Assignment 1: Copy the section of the hospital story starting with "He kept asking" and going on through "a funeral service.", word for word.
Assignment 2: List every food or drink brand named in the hospital story.

Quoted passage:
────
He looked at me, sitting on a table, swinging my feet, and said "I sat right there when my dad was dying." Then he laughed and his whole face turned red and he said "Ohh. I'm not dying." Then he said "I'm the youngest. I should be burying all of you. I'll probably outlast my kids." He was tugging on his arm the whole time; apparently, his shoulder hurt like crazy. He'd been complaining about it for months, and we all kind of gave a little "Maybe that's it!"

It wasn't.

He kept asking for a Sundrop, which he'd stopped drinking at least five years ago. He told my cousin she was out of the will, then did a little whisper and said "She wasn't in it anyways," basically right in her face. It was kind of funny, him saying all these unsaid and unmentionable things that families usually take to their graves. Like cussing in church. It felt right in the weirdest way and he was entertaining to say the least.

We were kicked out shortly after that. The nurse said there were only supposed to be, like, two people in there at a time. I think there were seven.

On our way out, down the hallway, we ran into our Pastor, who was wearing a three piece suit. I was like "Look who's all gussied up?" or something equally as awkward. I think he said he always dressed like that, but I couldn't help thinking it looked like he was about to preach a funeral service.

I hate the way my Pastor smiles when everything's falling apart. It's like his reaction to awful circumstance. I don't know. It's a really stupid grin and he reserves it for hospital scenes and backsliding church members. We chatted about my dad a bit and then he went to room 20 while my brother and I tried to find the waiting room.

When I'd ask for directions, I'd try to veil the hurt pieces, but I feel like these sweet hospital folks were just pulling back my defenses like dead skin and saying, with their genuine, fireplace smiles, that "Yeah, you're hurting. You may remember tonight forever. At least you'll remember our smiles."

My family was in the waiting room, along with more of the church, who'd driven 20 miles or more to be there. I forgot how much they sometimes annoy me and how I lowkey think they abuse their children. It was nice to have them making normal conversation. Not about my dad, not about death or life. Just, like, "Family Guy" and free phone charging stations. I noticed, when we were talking, that my Uncle would keep looking at us, grinning, and I was like "Shit, we don't talk to him like this. We don't talk to our families like this, ever. Christmas is awkward. They probably don't even know what major I am in college."

So when I joked around in the waiting room, to all of them, and my family smiled at me, like actually smiled, there was something perfect about it. Better than Christmas or Thanksgiving or obligatory KFC after a death. They thought I was funny.

Tyler mentioned they had drink machines and I exclaimed, with a little theatre to it, that "Considering we're paying $6000 to be here, you'd think they'd give us a drink at least! Shoot, for six grand I should be getting a Chick-Fil-A sandwich or something!" They were smiling and laughing, but looking back, I may have seemed a little crazed. I pretty much was.

Tyler and I walked to the vending machine room, which smelled awful, like, dead animal awful. The drinks were $1.50 and I was like "Seriously." I lent him two dollars and he got something. I don't remember what. We sat at a little table in there and he was talking to me and I was texting Jordan. I told her to try not to develop feelings for me and she said she never lost them. Tyler walked out eventually, and I sat there, texting, smiling at the folks who'd pass by. Not my family, just folks. I told myself I didn't feel like facing my family, but honestly I think I just wanted to text Jordan without feeling guilty for not talking to my family who was right there, just for me.
────
Data section:
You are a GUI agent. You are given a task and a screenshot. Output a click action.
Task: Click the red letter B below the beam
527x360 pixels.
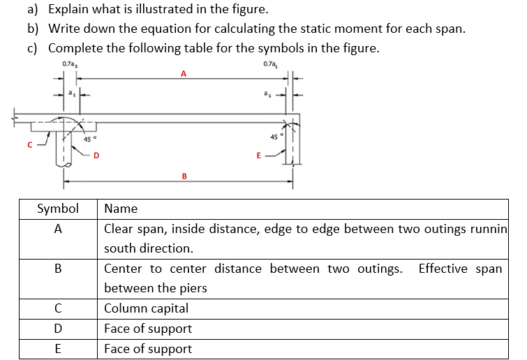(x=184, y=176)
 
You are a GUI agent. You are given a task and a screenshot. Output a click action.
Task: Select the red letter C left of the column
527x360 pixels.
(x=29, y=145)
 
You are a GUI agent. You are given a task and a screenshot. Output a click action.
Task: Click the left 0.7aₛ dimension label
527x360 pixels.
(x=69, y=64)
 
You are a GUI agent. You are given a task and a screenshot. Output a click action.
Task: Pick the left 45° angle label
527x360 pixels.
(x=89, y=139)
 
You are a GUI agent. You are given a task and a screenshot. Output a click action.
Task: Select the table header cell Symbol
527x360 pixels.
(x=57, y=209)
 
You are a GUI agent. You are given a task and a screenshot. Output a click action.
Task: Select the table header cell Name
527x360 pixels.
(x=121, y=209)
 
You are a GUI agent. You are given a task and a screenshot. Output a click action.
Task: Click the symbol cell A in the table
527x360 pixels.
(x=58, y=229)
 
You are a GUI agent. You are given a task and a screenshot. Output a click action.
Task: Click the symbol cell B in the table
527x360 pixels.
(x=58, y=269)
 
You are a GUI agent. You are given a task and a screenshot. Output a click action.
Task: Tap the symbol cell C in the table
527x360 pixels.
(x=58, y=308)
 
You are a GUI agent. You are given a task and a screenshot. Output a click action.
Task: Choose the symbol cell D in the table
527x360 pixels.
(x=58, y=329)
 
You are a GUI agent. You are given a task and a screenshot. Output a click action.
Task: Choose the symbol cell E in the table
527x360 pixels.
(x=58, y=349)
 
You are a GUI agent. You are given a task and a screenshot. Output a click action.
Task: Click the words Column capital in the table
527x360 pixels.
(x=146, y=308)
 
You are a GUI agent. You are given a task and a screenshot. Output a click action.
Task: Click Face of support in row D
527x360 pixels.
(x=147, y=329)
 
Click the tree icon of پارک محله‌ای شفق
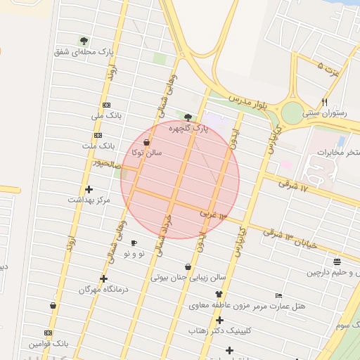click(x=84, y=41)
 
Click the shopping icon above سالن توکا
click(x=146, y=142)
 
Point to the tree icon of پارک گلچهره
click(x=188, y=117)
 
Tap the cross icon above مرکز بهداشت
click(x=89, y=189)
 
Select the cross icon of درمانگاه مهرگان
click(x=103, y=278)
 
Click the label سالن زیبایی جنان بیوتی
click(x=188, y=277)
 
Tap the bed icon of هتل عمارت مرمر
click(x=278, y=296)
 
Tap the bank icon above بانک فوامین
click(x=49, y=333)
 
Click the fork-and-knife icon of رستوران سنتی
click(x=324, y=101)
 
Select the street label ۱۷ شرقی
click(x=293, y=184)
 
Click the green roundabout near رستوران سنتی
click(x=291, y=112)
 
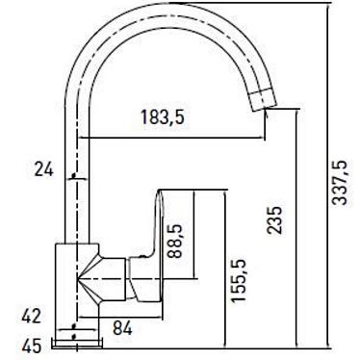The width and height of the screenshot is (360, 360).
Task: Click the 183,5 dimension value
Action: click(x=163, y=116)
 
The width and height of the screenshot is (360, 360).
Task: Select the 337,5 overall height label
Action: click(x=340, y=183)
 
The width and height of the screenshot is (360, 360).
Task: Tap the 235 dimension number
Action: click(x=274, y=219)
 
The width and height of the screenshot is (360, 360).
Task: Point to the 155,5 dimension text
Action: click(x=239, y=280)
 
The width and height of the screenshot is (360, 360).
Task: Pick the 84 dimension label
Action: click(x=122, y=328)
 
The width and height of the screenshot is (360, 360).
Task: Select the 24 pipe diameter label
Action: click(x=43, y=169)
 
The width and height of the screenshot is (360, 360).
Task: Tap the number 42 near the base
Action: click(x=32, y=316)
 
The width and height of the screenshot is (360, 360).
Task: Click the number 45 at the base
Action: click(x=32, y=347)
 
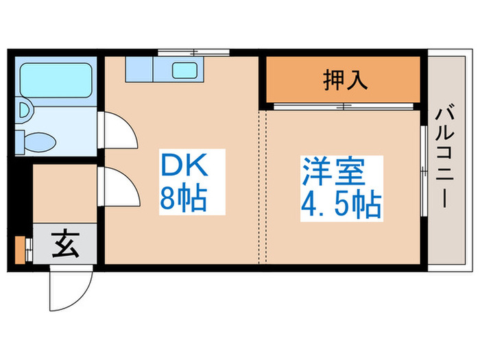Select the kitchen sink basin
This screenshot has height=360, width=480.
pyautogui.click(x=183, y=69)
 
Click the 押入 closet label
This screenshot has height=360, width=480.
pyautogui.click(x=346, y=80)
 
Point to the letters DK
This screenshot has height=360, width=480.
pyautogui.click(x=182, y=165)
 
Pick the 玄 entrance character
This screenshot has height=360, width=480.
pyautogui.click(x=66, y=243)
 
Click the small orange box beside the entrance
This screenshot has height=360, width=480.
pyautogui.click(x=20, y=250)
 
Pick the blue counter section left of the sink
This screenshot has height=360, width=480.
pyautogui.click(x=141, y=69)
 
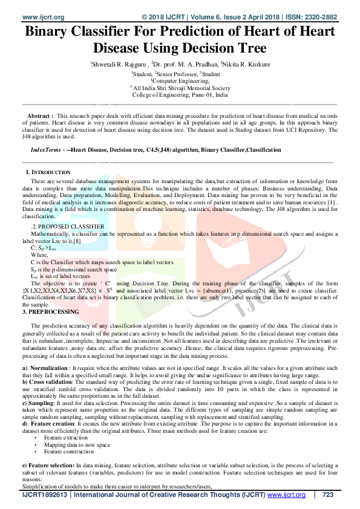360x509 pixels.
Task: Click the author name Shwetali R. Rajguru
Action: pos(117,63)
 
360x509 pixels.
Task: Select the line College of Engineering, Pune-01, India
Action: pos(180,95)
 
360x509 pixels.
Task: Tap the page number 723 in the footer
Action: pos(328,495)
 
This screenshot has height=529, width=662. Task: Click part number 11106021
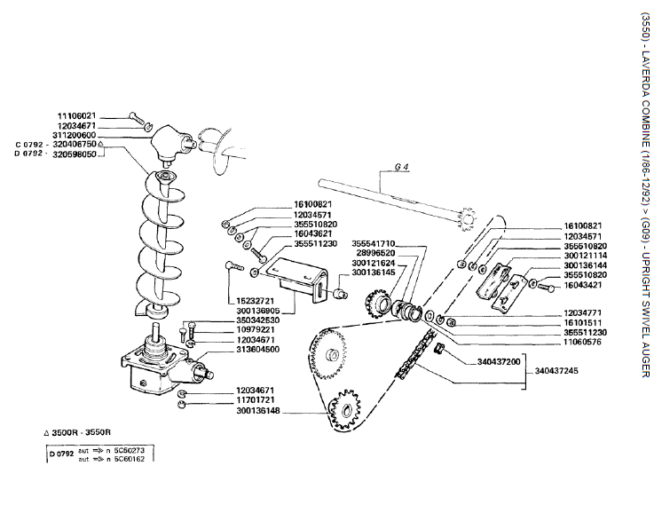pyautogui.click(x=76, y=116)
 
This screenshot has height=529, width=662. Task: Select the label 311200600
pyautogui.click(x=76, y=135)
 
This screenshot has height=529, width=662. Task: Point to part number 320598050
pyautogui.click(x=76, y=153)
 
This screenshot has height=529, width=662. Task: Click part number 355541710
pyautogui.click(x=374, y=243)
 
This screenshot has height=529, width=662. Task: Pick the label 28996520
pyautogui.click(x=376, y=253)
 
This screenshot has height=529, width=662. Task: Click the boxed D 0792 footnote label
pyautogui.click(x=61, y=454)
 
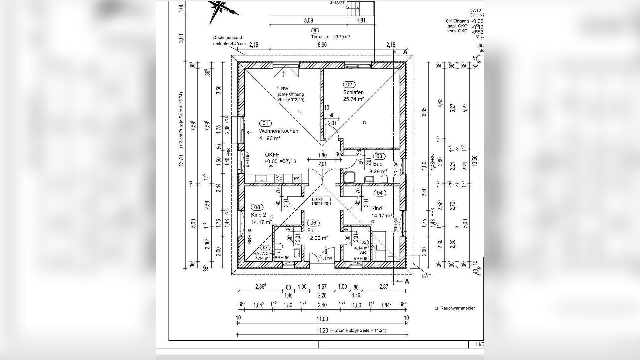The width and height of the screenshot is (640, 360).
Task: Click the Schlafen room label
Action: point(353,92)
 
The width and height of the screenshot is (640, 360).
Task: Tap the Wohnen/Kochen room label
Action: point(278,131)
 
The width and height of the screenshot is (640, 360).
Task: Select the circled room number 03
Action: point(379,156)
────
Final answer 1:
He kept asking for a Sundrop, which he'd stopped drinking at least five years ago. He told my cousin she was out of the will, then did a little whisper and said "She wasn't in it anyways," basically right in her face. It was kind of funny, him saying all these unsaid and unmentionable things that families usually take to their graves. Like cussing in church. It felt right in the weirdest way and he was entertaining to say the least.

We were kicked out shortly after that. The nurse said there were only supposed to be, like, two people in there at a time. I think there were seven.

On our way out, down the hallway, we ran into our Pastor, who was wearing a three piece suit. I was like "Look who's all gussied up?" or something equally as awkward. I think he said he always dressed like that, but I couldn't help thinking it looked like he was about to preach a funeral service.

Final answer 2:
Sundrop
KFC
Chick-Fil-A